Gitlab hero border pattern left svg Gitlab hero border pattern right svg

How to Perform Customer Emergencies Duties


Introduction

Support Engineers in the Customer Emergencies rotation coordinate operational emergencies from GitLab customers.

The Customer Emergencies rotation is one of the rotations that make up GitLab Support On-call.

Expectations for Support Engineers in the Customer Emergencies Rotation

Communicate

When you get an alert, you should immediately start a Slack thread and take notes therein. Tag the Technical Account Manager (TAM) - "cc @user" is good enough - if the customer has one (steps here for how to identify TAMs). This creates visibility around the situation and opens the door to let the team join in.

Good notes in Slack help others follow along, and help you with your follow-ups after the call.

Try to communicate complete ideas rather than snippets of thought. Something like "that's not good" as a response to something happening within the call isn't as helpful as "gitaly timings are really high".

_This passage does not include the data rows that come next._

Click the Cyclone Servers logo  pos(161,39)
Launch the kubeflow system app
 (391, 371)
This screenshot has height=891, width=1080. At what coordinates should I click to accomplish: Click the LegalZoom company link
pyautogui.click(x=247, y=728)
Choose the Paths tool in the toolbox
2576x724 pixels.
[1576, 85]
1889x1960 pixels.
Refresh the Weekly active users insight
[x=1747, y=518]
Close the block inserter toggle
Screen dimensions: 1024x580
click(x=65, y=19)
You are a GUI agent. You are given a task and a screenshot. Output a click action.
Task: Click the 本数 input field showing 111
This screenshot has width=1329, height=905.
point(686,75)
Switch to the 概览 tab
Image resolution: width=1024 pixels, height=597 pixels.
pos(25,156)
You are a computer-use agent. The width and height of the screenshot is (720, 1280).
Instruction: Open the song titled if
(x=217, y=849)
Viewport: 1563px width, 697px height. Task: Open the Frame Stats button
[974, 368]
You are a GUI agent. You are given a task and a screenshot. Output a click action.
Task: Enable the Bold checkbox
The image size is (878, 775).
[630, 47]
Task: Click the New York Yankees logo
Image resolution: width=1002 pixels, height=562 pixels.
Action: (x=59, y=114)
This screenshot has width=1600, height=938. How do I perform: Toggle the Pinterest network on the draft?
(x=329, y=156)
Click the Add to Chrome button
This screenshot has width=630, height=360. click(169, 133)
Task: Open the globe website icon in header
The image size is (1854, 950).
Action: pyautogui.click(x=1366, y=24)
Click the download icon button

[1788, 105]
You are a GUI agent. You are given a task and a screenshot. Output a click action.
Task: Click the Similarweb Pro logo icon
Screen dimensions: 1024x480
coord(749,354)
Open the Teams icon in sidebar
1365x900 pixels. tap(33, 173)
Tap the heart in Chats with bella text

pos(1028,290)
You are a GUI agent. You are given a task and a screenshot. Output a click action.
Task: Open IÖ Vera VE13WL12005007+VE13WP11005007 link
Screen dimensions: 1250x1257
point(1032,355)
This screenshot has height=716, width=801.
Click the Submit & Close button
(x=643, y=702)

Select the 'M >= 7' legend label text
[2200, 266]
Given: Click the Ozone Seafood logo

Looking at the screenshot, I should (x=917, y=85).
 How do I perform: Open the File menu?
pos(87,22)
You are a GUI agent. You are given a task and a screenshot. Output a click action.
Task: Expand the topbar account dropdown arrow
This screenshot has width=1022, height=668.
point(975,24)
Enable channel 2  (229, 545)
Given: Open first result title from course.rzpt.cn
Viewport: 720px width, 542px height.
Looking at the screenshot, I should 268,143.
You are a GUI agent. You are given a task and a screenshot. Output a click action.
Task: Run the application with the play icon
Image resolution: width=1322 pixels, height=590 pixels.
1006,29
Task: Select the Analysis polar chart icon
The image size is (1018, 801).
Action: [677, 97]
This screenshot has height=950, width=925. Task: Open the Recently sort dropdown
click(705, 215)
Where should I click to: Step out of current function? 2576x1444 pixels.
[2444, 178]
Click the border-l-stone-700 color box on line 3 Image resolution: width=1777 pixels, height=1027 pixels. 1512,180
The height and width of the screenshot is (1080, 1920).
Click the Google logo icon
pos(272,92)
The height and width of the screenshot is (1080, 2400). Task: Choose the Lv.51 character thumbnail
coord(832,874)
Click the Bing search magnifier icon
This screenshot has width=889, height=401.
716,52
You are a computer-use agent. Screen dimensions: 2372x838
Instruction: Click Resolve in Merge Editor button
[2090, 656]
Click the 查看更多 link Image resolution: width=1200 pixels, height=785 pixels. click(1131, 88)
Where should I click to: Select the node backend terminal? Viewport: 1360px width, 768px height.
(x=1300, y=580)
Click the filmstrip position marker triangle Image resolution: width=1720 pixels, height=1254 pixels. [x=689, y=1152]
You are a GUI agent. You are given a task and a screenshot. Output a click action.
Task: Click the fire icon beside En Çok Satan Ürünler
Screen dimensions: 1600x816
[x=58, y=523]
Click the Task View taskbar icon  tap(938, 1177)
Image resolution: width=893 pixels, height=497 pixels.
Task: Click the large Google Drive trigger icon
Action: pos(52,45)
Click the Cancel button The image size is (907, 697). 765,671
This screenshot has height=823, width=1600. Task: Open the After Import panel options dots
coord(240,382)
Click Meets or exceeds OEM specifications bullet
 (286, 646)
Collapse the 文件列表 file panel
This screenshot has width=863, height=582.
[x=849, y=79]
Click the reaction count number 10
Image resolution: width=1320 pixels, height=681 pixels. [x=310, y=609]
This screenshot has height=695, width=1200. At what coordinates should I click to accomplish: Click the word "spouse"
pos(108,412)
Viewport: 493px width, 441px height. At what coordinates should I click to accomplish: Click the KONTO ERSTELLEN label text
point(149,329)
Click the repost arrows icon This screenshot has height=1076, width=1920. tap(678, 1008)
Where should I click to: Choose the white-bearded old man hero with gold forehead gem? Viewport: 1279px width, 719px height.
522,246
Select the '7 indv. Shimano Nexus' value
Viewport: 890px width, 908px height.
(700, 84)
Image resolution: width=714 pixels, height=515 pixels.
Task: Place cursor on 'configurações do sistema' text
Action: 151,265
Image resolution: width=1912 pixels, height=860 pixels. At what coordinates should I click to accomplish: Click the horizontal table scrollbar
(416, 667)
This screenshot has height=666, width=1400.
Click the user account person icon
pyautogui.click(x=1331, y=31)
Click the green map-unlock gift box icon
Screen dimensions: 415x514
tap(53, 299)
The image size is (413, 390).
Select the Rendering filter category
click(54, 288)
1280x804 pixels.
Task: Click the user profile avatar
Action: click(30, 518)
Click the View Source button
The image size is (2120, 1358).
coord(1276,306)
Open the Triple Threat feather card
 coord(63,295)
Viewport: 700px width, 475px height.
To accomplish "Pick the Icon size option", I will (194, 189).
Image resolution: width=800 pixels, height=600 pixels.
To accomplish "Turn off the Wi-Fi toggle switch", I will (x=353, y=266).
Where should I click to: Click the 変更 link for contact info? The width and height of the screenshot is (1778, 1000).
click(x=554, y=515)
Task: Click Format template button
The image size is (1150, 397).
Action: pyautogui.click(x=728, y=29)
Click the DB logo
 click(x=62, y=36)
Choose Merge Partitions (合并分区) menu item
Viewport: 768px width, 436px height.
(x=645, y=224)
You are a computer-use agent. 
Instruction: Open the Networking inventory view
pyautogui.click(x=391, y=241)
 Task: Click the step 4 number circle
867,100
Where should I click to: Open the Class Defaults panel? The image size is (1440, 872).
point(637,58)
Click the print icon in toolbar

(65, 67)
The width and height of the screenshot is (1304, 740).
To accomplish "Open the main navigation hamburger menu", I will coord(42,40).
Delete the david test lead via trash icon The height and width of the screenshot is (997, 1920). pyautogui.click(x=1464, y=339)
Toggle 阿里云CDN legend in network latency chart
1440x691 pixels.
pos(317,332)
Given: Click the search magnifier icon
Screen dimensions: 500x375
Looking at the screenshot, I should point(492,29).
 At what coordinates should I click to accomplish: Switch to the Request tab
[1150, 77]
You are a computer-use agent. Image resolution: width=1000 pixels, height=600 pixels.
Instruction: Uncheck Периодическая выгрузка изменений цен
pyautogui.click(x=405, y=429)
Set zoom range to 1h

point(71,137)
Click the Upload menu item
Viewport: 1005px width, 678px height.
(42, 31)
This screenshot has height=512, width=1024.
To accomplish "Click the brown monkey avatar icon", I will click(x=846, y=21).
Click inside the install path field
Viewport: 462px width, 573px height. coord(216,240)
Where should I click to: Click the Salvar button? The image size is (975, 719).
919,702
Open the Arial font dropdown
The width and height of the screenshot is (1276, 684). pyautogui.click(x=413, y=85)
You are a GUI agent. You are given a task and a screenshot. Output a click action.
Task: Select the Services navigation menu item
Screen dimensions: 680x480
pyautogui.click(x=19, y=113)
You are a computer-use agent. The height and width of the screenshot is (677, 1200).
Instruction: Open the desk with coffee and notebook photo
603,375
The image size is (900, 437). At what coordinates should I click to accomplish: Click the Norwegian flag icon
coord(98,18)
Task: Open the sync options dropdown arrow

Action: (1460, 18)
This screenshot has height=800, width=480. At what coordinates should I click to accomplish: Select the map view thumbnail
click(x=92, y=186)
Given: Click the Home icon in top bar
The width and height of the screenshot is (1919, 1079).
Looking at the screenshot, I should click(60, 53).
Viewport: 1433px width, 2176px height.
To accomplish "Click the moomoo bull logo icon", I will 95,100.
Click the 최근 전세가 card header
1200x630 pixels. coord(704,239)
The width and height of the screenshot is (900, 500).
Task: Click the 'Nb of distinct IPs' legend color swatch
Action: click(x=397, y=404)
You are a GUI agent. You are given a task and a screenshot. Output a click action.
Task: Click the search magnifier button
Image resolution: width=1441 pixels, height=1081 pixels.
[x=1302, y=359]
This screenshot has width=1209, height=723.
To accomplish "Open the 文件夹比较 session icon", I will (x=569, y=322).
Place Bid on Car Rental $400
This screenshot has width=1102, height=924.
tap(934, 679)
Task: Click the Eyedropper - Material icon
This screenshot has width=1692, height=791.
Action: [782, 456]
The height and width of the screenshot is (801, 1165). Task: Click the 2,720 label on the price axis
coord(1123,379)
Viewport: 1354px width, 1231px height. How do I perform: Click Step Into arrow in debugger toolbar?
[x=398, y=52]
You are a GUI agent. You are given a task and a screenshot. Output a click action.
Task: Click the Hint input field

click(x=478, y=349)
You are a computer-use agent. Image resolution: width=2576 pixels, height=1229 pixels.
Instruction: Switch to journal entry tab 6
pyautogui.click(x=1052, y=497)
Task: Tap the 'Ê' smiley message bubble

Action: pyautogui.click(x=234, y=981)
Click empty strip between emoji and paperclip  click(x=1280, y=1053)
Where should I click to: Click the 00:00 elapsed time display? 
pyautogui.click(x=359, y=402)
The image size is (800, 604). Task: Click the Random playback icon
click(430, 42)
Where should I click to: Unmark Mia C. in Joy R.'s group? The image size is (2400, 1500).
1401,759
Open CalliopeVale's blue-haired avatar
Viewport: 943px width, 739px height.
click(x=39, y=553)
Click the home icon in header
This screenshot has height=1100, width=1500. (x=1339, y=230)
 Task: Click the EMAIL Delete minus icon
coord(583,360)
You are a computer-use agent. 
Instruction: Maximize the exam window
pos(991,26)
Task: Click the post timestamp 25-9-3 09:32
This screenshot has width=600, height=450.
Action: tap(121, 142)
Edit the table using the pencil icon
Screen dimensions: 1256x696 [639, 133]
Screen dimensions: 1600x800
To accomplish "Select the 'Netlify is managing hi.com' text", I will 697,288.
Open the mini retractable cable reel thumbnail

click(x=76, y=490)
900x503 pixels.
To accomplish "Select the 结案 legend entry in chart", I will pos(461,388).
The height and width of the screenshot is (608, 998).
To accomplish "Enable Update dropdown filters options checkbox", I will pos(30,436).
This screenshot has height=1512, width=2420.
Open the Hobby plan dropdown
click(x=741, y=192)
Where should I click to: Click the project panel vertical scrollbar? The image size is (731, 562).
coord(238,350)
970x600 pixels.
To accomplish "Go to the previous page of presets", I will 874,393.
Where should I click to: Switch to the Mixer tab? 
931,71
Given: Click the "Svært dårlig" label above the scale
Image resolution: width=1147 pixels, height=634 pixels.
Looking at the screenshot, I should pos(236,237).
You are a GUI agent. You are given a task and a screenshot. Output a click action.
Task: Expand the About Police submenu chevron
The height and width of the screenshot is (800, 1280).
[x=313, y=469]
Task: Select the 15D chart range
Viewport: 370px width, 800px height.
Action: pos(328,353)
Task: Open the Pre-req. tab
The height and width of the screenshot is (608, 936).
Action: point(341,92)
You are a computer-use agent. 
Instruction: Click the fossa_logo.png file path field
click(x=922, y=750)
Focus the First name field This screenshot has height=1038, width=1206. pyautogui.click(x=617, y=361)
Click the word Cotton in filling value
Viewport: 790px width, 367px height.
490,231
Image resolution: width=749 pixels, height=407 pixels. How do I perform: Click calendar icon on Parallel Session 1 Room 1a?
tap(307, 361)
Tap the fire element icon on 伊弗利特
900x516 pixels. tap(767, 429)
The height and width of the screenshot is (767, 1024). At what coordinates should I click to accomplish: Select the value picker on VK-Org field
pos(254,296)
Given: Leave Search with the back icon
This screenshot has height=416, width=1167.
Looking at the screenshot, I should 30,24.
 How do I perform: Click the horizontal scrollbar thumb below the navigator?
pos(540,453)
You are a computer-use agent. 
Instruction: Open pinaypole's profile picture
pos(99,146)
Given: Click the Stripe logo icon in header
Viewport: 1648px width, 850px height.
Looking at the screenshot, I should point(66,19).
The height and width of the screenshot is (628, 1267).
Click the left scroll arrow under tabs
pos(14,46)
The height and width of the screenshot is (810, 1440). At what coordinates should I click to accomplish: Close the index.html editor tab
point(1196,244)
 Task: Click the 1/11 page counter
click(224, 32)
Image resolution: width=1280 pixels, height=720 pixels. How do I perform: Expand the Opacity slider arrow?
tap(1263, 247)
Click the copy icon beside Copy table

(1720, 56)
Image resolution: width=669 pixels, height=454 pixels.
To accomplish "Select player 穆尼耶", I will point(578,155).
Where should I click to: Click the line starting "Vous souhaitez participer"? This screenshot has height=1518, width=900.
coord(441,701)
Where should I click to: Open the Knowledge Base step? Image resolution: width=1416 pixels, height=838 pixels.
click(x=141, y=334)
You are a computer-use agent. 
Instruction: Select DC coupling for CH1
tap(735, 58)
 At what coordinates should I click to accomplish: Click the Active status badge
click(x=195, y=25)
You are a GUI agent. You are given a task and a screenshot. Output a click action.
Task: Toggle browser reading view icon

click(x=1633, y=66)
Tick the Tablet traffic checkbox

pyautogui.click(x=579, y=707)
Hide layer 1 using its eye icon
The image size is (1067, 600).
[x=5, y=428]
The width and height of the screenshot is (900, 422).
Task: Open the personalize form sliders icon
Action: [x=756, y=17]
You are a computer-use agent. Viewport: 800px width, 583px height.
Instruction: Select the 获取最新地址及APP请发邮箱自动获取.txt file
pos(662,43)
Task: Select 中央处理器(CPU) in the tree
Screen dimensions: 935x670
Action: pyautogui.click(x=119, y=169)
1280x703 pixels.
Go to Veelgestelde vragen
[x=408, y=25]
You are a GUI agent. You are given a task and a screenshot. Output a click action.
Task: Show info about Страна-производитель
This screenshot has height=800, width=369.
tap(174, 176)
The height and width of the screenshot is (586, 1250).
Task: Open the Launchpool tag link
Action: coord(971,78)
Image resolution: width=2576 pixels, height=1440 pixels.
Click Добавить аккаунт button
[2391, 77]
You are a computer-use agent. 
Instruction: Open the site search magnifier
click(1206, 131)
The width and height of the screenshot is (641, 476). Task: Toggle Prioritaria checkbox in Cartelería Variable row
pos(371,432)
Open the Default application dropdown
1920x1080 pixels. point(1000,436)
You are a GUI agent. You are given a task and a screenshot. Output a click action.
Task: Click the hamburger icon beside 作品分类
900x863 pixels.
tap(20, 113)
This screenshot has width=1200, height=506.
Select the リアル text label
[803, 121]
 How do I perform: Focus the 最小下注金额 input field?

Take and share screenshots of useful info the customer is showing you. Make sure you're not sharing anything sensitive. Let the customer know you're taking screenshots: "Could you pause there? I want to screenshot this part to share with my team".

Assume good intent

If the problem stated in the emergency ticket doesn't meet the definition of an emergency support impact, inform the customer's Technical Account Manager or a Support Manager. Unless one of these managers ask you to do otherwise, however, continue to treat the ticket with the emergency SLA.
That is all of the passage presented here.